(EXERCISE DESCRIPTION)
Leaving out all pictures, write down exactly the lines from the one containing "You are a computer-use" through the last line of the material.

(RECORDS TO USE)

* * * *

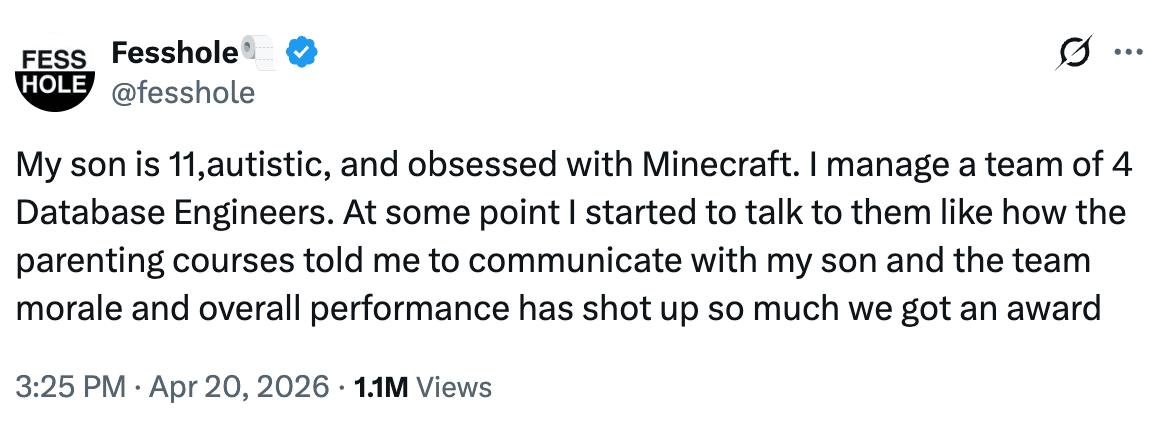Open the three-dot More options menu

tap(1128, 52)
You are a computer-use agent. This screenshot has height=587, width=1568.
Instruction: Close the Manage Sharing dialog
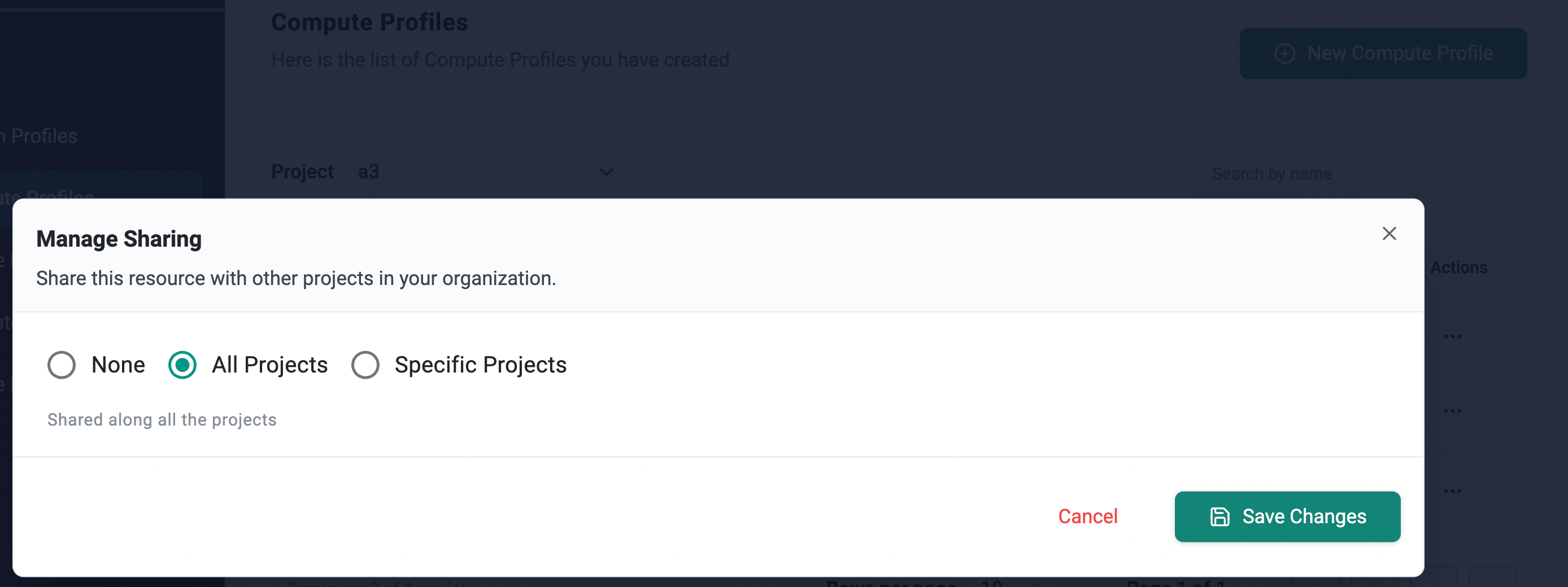click(x=1388, y=234)
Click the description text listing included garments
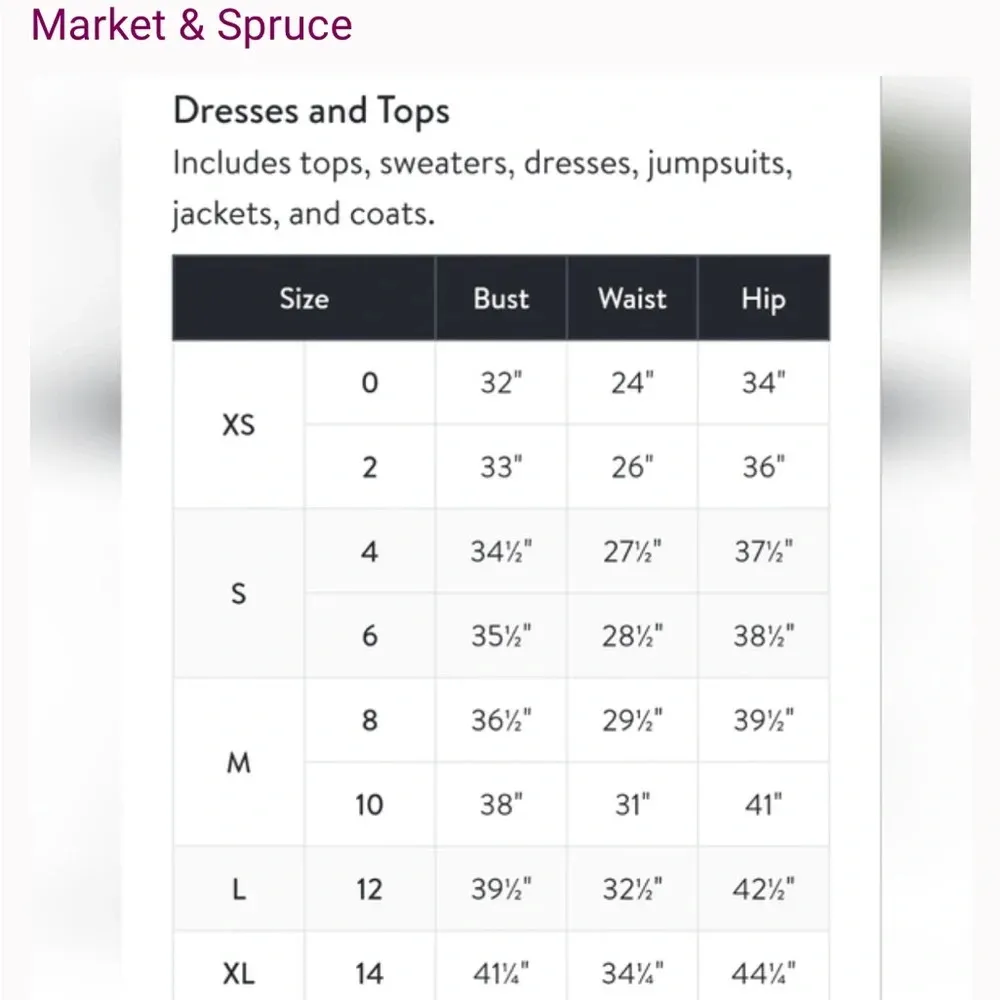The height and width of the screenshot is (1000, 1000). pos(482,187)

* * * *

(SOLUTION FOR THIS EXERCISE)
You are a computer-use agent. This screenshot has height=587, width=1568.
Instruction: Close the Manage Sharing dialog
click(x=1388, y=234)
Click the description text listing included garments
The height and width of the screenshot is (1000, 1000). pos(482,187)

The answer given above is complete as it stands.